PROBLEM TO WORK ON. From the entries that follow, list every line in which the string "screenshot" appears.

DATA TO USE.
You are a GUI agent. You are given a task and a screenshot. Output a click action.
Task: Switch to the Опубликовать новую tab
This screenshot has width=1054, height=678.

==

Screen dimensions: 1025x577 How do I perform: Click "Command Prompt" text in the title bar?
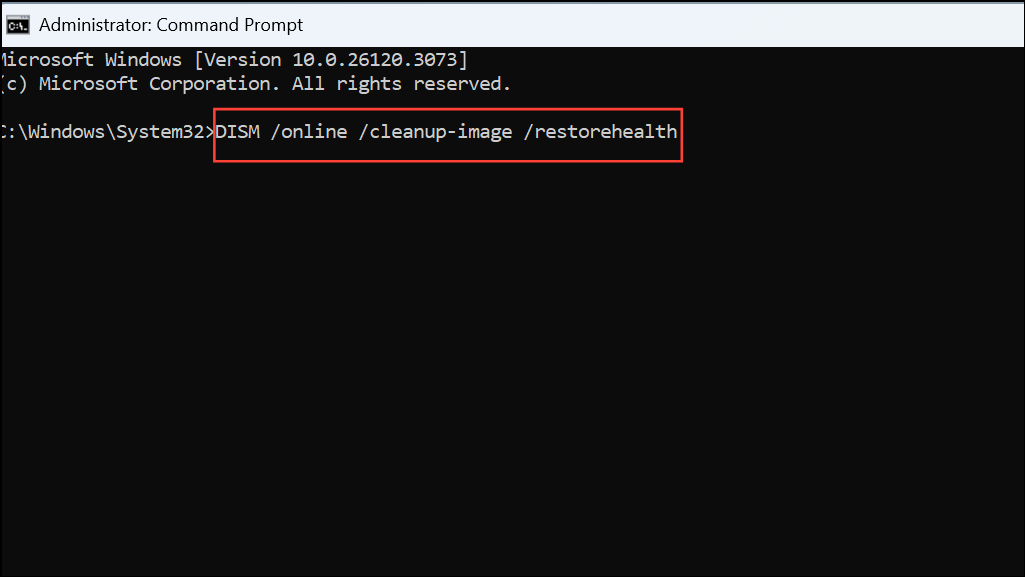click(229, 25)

WORKED SOLUTION.
You are a GUI agent. You are given a task and a screenshot. Output a click action.
This screenshot has width=1054, height=678.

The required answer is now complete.